TO DO:
Reproduce the items starting at the line containing "Screen dimensions: 410x425" and ending at the line containing "Click the collapse", with both of those lines included.

ITEMS:

"""

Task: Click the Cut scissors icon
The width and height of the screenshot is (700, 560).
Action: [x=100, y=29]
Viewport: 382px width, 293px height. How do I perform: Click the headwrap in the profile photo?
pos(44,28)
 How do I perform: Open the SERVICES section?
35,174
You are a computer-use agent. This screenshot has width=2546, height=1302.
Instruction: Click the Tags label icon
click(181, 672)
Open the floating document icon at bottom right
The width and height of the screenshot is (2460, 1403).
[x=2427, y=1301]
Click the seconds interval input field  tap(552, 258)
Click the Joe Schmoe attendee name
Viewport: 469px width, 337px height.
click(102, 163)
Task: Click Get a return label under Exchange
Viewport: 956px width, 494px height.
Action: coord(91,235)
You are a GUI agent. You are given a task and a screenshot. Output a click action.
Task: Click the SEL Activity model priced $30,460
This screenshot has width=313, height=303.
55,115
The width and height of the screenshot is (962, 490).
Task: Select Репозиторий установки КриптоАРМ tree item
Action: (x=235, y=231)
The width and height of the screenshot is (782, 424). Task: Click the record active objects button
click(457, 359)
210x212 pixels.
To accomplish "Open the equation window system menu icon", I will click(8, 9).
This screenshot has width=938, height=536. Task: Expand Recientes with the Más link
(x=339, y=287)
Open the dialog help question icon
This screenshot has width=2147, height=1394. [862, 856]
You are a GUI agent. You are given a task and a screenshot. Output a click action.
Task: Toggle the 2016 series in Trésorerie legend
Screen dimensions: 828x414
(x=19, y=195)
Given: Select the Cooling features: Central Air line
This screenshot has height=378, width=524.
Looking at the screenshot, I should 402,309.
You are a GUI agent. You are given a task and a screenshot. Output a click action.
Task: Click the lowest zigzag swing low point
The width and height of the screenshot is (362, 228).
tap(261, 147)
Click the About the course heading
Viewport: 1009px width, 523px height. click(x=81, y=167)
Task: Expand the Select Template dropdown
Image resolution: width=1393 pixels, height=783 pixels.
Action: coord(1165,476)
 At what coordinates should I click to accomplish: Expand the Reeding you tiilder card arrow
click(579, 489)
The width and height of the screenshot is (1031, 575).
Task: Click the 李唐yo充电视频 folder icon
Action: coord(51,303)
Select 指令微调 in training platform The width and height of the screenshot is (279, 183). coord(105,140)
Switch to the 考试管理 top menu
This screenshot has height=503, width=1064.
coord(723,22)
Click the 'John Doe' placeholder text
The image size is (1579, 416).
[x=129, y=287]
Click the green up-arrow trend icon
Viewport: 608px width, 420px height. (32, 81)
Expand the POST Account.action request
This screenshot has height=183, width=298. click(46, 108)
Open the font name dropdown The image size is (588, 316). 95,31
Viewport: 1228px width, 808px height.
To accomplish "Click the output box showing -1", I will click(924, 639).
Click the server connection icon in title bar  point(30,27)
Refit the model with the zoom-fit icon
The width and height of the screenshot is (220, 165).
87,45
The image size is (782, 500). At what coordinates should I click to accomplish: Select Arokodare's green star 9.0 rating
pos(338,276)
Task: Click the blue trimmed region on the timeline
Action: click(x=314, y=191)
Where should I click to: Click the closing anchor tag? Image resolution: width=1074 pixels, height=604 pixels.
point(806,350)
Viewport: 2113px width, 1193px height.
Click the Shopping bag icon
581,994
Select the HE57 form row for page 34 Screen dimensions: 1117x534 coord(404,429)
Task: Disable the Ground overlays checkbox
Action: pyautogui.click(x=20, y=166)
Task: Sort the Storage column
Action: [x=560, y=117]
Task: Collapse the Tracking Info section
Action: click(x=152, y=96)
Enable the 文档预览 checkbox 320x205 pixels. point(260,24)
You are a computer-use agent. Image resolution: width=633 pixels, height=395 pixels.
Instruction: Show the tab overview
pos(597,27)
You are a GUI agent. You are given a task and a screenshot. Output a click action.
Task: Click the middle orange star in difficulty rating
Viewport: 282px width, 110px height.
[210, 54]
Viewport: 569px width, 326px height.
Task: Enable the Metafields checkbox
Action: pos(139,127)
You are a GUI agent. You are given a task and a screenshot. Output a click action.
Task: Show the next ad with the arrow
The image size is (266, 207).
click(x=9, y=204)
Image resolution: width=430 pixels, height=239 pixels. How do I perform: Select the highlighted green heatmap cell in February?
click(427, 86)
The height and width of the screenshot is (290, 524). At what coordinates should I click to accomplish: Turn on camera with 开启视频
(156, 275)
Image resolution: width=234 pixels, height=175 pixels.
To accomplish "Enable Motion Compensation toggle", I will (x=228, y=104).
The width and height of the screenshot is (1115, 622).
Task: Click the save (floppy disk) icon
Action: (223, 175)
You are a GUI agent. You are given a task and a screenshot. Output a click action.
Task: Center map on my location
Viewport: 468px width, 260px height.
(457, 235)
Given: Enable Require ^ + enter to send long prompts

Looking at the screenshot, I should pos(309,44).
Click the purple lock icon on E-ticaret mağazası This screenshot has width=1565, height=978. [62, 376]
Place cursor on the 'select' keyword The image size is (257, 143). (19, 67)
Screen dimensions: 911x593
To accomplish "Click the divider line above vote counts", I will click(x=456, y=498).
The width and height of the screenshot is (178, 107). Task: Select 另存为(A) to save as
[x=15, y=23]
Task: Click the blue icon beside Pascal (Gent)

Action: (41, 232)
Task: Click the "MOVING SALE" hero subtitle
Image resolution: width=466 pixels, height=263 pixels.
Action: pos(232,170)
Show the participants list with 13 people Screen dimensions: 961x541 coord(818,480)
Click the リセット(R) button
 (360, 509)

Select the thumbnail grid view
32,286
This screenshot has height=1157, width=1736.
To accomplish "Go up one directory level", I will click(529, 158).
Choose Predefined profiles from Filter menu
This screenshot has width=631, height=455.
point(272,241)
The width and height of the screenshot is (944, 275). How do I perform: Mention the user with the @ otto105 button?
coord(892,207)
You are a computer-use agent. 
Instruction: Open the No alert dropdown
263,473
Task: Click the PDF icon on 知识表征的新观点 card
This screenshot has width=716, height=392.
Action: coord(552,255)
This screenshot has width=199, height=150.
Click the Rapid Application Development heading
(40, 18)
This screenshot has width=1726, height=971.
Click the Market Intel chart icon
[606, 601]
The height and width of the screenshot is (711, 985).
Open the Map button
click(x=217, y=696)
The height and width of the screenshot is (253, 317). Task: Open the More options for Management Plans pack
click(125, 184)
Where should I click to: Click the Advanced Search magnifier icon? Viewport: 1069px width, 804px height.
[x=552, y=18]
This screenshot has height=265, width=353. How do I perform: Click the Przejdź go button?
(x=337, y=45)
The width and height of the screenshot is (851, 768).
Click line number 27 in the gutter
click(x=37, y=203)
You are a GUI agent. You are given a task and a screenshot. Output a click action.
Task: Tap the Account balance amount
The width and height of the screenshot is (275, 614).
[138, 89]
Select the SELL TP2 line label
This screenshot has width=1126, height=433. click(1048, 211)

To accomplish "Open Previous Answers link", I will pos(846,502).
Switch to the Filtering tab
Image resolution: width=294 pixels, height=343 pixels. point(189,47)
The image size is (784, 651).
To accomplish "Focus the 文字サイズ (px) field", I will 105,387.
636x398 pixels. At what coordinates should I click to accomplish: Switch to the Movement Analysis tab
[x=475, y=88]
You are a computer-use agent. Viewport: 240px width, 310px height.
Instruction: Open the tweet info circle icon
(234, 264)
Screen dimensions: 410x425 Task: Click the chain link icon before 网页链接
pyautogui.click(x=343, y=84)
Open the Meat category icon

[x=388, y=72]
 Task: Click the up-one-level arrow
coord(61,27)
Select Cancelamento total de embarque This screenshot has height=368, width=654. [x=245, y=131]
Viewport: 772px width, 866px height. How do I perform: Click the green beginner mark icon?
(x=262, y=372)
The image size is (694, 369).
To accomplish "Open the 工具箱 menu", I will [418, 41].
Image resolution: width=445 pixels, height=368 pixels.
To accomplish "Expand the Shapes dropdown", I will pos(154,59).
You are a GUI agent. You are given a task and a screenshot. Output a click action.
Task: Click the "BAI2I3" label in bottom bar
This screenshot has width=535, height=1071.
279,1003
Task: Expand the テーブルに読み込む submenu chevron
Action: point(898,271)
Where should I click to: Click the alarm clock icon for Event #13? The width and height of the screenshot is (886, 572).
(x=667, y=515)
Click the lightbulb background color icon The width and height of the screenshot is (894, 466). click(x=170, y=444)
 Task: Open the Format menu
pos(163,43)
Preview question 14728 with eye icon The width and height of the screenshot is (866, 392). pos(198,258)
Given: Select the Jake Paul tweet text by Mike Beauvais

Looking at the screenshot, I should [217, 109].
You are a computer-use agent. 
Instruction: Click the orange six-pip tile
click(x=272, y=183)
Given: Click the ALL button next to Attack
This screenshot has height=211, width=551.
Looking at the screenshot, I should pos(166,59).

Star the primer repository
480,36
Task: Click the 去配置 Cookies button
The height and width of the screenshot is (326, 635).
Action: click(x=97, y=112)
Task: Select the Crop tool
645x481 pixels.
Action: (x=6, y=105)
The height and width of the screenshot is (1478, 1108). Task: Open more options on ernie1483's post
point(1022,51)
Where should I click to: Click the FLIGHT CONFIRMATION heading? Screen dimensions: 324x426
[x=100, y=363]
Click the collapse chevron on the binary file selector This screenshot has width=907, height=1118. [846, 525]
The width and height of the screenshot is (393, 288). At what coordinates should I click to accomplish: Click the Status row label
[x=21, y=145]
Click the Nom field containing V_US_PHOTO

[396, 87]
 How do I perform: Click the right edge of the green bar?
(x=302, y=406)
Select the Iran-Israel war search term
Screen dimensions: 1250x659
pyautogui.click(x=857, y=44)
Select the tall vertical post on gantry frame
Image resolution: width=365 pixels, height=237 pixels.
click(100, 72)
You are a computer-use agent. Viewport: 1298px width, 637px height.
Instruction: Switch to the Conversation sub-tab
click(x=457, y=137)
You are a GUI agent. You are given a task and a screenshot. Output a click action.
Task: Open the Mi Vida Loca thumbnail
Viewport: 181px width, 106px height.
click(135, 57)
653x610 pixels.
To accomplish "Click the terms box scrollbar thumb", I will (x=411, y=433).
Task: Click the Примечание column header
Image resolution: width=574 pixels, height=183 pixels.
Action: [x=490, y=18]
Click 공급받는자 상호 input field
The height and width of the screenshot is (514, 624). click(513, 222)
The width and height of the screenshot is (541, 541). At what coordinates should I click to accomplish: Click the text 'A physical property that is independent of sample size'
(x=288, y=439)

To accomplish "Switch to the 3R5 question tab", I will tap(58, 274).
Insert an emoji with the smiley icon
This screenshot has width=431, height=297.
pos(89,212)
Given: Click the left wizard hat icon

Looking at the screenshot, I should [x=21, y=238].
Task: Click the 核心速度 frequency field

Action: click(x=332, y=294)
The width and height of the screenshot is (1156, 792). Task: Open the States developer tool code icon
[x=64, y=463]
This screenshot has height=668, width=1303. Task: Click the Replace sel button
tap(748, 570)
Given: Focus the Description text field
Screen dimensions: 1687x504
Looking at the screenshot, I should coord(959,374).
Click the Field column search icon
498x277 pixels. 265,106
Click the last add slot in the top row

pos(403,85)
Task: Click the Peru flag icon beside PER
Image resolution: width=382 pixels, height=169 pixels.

"""

IN RESPONSE:
Screen dimensions: 410x425 Task: Click the chain link icon before 网页链接
pyautogui.click(x=343, y=84)
Open the Meat category icon

[x=388, y=72]
 Task: Click the up-one-level arrow
coord(61,27)
Select Cancelamento total de embarque This screenshot has height=368, width=654. [x=245, y=131]
Viewport: 772px width, 866px height. How do I perform: Click the green beginner mark icon?
(x=262, y=372)
The image size is (694, 369).
To accomplish "Open the 工具箱 menu", I will [418, 41].
Image resolution: width=445 pixels, height=368 pixels.
To accomplish "Expand the Shapes dropdown", I will pos(154,59).
You are a GUI agent. You are given a task and a screenshot. Output a click action.
Task: Click the "BAI2I3" label in bottom bar
This screenshot has width=535, height=1071.
279,1003
Task: Expand the テーブルに読み込む submenu chevron
Action: point(898,271)
Where should I click to: Click the alarm clock icon for Event #13? The width and height of the screenshot is (886, 572).
(x=667, y=515)
Click the lightbulb background color icon The width and height of the screenshot is (894, 466). click(x=170, y=444)
 Task: Open the Format menu
pos(163,43)
Preview question 14728 with eye icon The width and height of the screenshot is (866, 392). pos(198,258)
Given: Select the Jake Paul tweet text by Mike Beauvais

Looking at the screenshot, I should [217, 109].
You are a computer-use agent. 
Instruction: Click the orange six-pip tile
click(x=272, y=183)
Given: Click the ALL button next to Attack
This screenshot has height=211, width=551.
Looking at the screenshot, I should pos(166,59).

Star the primer repository
480,36
Task: Click the 去配置 Cookies button
The height and width of the screenshot is (326, 635).
Action: click(x=97, y=112)
Task: Select the Crop tool
645x481 pixels.
Action: (x=6, y=105)
The height and width of the screenshot is (1478, 1108). Task: Open more options on ernie1483's post
point(1022,51)
Where should I click to: Click the FLIGHT CONFIRMATION heading? Screen dimensions: 324x426
[x=100, y=363]
Click the collapse chevron on the binary file selector This screenshot has width=907, height=1118. [846, 525]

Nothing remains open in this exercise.